Allison: Yamile, you went from taking this product and at some point you went retail with it, people like myself, both of my children grew up as babies born healthy, normal babies. They were able to have Zakies because there is that research that just says hey, this makes a baby more comfortable. But you went from the retail position with your company and then moved it and say, you know what, I'm gonna put these only in hospitals. Tell me about that change and why you made that.
Yamile: Basically the reason was because we looked at the evidence and we see that our company is much more than a product. We're doing research, we're doing product development, we're doing consulting, we're doing training, we're doing education, we're doing, you know, we're doing the whole system for developmental care for babies. Basically we started with NICUs and we moved a little bit out because it was what to market wanted. The reason we went toward retail is because the nurses wanted the Zakies for their own babies at home which were healthy. So we opened our website, an online store, I went to a couple of tradeshows and we had 250 stores selling the Zakies. I was making money, but it was not what was really my passion which is help babies in the condition of Zachary and have the future to be as bright as Zachary's is.

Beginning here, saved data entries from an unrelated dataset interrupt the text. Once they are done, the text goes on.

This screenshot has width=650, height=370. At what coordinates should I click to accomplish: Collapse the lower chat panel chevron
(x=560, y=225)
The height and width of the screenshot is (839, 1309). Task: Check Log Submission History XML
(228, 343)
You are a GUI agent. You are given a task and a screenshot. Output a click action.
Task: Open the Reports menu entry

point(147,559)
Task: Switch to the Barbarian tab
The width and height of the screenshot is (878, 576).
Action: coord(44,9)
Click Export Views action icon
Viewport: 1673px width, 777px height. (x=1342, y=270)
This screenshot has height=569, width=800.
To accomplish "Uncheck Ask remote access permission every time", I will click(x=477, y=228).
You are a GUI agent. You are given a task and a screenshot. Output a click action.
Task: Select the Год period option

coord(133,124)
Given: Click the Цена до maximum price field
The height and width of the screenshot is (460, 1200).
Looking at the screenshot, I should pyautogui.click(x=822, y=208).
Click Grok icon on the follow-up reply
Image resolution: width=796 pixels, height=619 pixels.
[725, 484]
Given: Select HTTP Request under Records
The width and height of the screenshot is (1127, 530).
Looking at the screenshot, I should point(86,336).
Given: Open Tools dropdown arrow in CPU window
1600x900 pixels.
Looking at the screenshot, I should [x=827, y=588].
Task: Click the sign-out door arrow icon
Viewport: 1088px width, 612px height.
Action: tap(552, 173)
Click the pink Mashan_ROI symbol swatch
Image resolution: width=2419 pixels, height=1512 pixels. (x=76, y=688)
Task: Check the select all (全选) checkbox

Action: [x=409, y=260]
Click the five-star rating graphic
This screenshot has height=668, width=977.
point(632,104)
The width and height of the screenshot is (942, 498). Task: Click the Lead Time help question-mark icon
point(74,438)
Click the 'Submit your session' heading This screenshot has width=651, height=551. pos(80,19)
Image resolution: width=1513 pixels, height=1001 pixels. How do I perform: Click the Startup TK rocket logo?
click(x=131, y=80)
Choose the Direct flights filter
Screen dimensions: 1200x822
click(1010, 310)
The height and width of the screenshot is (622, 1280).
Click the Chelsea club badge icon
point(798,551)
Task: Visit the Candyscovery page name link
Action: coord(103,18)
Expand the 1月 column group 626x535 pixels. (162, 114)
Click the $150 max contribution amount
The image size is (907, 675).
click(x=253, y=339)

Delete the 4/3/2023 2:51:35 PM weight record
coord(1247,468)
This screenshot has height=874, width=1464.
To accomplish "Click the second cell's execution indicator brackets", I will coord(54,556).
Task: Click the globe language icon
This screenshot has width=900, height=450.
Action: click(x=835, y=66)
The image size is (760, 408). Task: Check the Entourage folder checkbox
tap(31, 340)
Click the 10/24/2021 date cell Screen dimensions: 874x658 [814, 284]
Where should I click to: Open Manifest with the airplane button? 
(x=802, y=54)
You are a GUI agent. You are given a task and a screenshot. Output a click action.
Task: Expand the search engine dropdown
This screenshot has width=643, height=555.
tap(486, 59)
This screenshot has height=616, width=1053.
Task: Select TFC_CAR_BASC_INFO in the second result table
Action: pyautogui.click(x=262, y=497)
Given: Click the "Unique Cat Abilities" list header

Allison: How much time have you spent doing all of this Yamile, because you know, to hear - to hear you speak you are such an expert and you know so much about children now.
Yamile: Yes, I have to say I have spent 11 years looking at all the research happening, learning about what the baby needs, how can we involve the parents in an effective way in the care of these children, even when they're away because that's the thing.
Allison: So you took your passion, is it turning a profit for you?
Yamile: Yes but I don't do these for money. I mean I want it to be a successful business and - but the impact that we're having in thousands of lives around the world is more than anybody can pay me.
Allison: And you have thousands of examples of that.
Yamile: Oh yes, and we love it.
Allison: So what's next? You've spent the last 11 years doing this, Zachary is an amazing young little boy who has spawned this company for you, your son's doing fabulously well, growing up and you're still toiling at this what is next?
Yamile: Zachary is out CIO, he's our Chief Inspirational Officer and I actually made business cards for him. I think our next step - I was recently - this year actually - accepted as a client for the Houston Technology Center. What we want is to, you know, they're helping me accelerate growth and we are in the Life Scineces branch of The Houston Technology Center. We're working on, you know, more research, more, you know, more of a technology company instead of a baby product company.
Allison: Yamile Jackson, you're an inspiration, thank you for coming here, thank you for sharing your story. We'll continue to watch what you do and how you grown.
Yamile: Oh absolutely, thank you. Thank you for having me.
Allison: And this is The BusinessMakers Show, heard on the radio and seen online at TheBusinessMakers.com.